Pain medication scandal

Pain medication scandal

One of the biggest drug problems today is addiction to prescription pain medication like OxyContin, Vicodin, and Percocet.  These are “opioids,” derived from natural or synthetic opium. They used to be prescribed for specific cases of acute pain, but back in the 1990s they began to be prescribed longer-term for chronic pain such as back problems.  Most people who get addicted–from celebrities like Rush Limbaugh to untold numbers of coal miners and other physical laborers–got their start from legitimate medical prescriptions for chronic pain.

Doctors started prescribing the opioids for chronic conditions because of research published in the New England Journal of Medicine and other key medical journals that said the drugs posted only “a minimal risk of addiction.”

But it’s coming out now that those scientific studies were not only sponsored by the pharmaceutical companies that sold the drug, but they also systematically failed to consider withdrawal symptoms in the patients they studied.  One participant in the studies now confesses that they were  “trying to create a narrative so that the primary care audience would . . . feel more comfortable about opioids.”

Investigative reporter Peter Whoriskey is digging out the details: Read Rising painkiller addiction shows damage from drugmakers’ role in shaping medical opinion – The Washington Post.

Opium is addictive!  Who knew?  Only 19th century literature fans who know their de Quincy and their Coleridge.  Scientific studies that maintain the contrary should have provoked suspicion.

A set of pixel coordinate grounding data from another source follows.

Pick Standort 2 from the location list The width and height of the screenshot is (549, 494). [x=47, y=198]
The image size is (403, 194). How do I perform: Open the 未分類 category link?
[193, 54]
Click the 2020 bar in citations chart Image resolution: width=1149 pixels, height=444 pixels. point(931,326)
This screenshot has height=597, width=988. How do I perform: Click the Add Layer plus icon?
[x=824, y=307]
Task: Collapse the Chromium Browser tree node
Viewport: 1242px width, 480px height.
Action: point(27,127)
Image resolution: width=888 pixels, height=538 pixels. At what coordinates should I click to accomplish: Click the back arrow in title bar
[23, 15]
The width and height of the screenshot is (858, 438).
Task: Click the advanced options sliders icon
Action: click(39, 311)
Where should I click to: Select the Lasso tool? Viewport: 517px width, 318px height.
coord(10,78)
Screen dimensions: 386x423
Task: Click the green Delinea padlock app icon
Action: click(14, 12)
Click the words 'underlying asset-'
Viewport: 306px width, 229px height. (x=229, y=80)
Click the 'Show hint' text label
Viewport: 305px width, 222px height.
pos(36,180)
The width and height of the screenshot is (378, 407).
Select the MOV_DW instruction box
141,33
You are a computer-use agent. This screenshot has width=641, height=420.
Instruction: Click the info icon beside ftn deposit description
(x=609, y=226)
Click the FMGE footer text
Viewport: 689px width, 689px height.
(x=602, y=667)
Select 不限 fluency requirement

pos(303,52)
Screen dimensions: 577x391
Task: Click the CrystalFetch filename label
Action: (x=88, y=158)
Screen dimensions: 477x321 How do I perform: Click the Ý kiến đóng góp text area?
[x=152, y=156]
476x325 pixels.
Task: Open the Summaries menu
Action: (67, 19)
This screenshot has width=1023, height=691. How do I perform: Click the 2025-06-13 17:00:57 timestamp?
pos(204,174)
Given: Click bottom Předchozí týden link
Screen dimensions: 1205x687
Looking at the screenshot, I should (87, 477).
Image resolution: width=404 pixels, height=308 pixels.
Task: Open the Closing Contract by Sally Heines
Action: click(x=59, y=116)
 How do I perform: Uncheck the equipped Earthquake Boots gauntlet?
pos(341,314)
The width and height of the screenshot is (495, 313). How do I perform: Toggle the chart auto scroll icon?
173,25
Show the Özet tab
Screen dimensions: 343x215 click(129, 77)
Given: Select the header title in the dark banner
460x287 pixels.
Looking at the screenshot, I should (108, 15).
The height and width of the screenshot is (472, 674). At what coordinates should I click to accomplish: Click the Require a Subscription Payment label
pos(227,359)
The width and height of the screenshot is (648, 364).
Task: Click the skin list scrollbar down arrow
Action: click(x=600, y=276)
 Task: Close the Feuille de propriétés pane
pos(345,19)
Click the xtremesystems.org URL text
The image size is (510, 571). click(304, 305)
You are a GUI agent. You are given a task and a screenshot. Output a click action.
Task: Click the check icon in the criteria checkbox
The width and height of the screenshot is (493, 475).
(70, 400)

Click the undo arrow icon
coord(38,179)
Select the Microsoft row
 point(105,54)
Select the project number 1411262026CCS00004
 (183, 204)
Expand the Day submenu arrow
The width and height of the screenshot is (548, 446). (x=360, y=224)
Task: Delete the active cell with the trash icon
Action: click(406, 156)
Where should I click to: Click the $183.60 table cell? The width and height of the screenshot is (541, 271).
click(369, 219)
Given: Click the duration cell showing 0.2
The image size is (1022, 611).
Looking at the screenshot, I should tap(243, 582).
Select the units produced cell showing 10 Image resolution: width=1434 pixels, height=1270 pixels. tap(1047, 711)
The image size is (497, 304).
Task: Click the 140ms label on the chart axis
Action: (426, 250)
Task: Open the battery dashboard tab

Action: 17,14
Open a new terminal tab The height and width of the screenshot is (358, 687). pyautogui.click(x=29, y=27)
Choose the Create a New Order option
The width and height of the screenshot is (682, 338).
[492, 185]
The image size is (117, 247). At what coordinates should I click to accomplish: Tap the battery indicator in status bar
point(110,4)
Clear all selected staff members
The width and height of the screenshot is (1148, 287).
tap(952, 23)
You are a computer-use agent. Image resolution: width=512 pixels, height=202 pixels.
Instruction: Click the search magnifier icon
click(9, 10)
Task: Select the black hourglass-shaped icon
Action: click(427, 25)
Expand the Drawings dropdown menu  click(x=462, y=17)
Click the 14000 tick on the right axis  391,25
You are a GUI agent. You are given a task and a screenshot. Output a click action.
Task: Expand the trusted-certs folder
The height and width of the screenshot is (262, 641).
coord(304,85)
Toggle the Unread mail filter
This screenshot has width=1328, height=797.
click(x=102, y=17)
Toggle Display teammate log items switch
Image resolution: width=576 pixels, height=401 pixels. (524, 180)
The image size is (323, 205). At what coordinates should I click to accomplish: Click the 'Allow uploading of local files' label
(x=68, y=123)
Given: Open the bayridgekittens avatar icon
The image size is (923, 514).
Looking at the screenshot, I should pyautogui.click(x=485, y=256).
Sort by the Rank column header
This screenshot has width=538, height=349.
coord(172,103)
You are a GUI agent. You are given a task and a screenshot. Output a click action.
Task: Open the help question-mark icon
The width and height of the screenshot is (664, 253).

I think pharmaceutical companies have been unfairly demonized–they are even showing up as stock villains in television and films–since their products do great good.  New drugs require huge investments and the federal approval process demands expensive testing.  Who else can pay for that?  That drug companies paid for a study does not necessarily invalidate it.  Still, scientific research is not always as objective as it appears.  The appearance of commercial bias here, though, in drugs that have become so widely prescribed and that can do so much harm is disturbing.